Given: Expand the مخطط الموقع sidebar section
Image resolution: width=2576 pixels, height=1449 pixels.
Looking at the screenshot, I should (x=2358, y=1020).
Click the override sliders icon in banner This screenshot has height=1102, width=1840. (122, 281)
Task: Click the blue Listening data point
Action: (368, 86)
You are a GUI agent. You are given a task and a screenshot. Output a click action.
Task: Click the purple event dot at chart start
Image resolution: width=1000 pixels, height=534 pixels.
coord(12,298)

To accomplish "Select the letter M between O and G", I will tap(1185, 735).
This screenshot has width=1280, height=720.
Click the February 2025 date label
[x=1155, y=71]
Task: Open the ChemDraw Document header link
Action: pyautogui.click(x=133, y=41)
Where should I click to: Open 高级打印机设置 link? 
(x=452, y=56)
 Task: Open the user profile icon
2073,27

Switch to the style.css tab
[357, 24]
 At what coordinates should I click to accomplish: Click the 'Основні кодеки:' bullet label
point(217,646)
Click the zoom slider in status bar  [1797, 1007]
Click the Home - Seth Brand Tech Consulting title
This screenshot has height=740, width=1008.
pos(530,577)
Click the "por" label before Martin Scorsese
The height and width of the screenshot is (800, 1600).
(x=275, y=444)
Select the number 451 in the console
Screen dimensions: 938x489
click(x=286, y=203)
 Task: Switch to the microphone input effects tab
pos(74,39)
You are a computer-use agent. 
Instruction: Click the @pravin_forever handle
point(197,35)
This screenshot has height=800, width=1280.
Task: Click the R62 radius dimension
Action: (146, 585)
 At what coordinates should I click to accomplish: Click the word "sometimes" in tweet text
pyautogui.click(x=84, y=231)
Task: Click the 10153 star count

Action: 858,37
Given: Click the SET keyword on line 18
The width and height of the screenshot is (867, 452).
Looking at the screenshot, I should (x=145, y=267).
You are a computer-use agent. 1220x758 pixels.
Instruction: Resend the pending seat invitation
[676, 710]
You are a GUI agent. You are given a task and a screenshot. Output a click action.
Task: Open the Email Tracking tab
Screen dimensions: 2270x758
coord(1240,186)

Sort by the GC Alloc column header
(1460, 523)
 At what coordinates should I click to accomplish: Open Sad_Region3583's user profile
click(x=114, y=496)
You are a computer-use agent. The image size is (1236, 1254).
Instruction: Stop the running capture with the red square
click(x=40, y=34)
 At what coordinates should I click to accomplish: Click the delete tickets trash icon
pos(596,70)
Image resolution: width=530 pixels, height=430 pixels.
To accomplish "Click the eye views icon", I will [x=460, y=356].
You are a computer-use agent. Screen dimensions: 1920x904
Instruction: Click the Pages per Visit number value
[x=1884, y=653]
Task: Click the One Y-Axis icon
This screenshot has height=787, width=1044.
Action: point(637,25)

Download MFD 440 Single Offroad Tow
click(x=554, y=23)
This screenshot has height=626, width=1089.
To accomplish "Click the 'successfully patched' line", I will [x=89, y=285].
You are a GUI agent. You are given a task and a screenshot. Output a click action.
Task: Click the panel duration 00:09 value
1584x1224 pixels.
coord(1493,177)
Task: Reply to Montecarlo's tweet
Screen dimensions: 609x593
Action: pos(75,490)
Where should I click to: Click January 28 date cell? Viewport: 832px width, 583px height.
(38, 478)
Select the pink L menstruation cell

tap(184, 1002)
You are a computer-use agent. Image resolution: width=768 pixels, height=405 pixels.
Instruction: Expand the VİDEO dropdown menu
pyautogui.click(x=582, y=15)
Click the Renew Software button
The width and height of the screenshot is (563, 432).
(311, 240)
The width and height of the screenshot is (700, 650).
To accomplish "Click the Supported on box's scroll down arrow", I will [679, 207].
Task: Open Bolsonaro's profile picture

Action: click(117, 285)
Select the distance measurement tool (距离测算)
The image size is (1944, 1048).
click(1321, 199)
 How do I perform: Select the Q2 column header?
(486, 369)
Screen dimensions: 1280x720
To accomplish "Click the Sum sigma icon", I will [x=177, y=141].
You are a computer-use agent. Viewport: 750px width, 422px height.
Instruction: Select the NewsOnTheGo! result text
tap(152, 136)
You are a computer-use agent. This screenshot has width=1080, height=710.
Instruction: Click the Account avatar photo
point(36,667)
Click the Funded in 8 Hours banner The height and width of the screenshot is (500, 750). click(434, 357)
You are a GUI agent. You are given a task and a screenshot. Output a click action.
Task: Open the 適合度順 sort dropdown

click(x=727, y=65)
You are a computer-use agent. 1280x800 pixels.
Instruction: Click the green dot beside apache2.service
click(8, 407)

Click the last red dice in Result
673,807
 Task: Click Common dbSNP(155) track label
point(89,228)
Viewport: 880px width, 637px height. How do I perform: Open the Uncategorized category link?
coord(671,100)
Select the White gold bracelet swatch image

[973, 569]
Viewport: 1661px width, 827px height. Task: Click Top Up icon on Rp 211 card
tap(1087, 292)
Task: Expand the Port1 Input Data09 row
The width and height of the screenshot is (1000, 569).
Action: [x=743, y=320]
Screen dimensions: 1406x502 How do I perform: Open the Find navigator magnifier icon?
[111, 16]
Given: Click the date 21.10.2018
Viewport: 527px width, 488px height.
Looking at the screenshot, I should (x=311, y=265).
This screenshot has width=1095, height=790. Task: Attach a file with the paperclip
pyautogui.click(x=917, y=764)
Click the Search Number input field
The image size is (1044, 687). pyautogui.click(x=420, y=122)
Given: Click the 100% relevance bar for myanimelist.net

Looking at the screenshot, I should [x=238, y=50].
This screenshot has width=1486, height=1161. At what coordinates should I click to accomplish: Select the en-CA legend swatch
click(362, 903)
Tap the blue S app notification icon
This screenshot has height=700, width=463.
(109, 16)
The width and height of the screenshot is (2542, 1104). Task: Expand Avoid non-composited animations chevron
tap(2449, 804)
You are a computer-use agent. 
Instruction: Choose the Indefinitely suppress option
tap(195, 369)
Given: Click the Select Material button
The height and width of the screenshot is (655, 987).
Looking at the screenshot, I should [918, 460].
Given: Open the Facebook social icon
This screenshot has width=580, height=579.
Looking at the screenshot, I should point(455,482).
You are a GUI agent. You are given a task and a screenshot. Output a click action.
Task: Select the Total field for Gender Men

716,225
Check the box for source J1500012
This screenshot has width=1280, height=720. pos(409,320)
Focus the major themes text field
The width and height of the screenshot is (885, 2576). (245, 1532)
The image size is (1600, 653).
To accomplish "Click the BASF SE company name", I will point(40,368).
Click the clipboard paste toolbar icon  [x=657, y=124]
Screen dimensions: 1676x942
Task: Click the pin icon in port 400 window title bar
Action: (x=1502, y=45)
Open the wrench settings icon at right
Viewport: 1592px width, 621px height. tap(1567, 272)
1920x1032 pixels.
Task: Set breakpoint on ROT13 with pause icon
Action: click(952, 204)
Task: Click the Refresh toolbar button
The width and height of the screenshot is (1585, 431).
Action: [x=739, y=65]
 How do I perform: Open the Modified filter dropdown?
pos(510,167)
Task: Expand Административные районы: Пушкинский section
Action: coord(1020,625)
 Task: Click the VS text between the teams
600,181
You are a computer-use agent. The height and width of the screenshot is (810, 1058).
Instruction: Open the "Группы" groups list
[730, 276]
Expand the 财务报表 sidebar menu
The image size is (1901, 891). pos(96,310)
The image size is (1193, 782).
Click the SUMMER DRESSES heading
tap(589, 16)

▶ TO DO
Using the records above, determine how many lines hold the word "will", and answer with that figure only.

▶ RESULT OF THIS TASK
6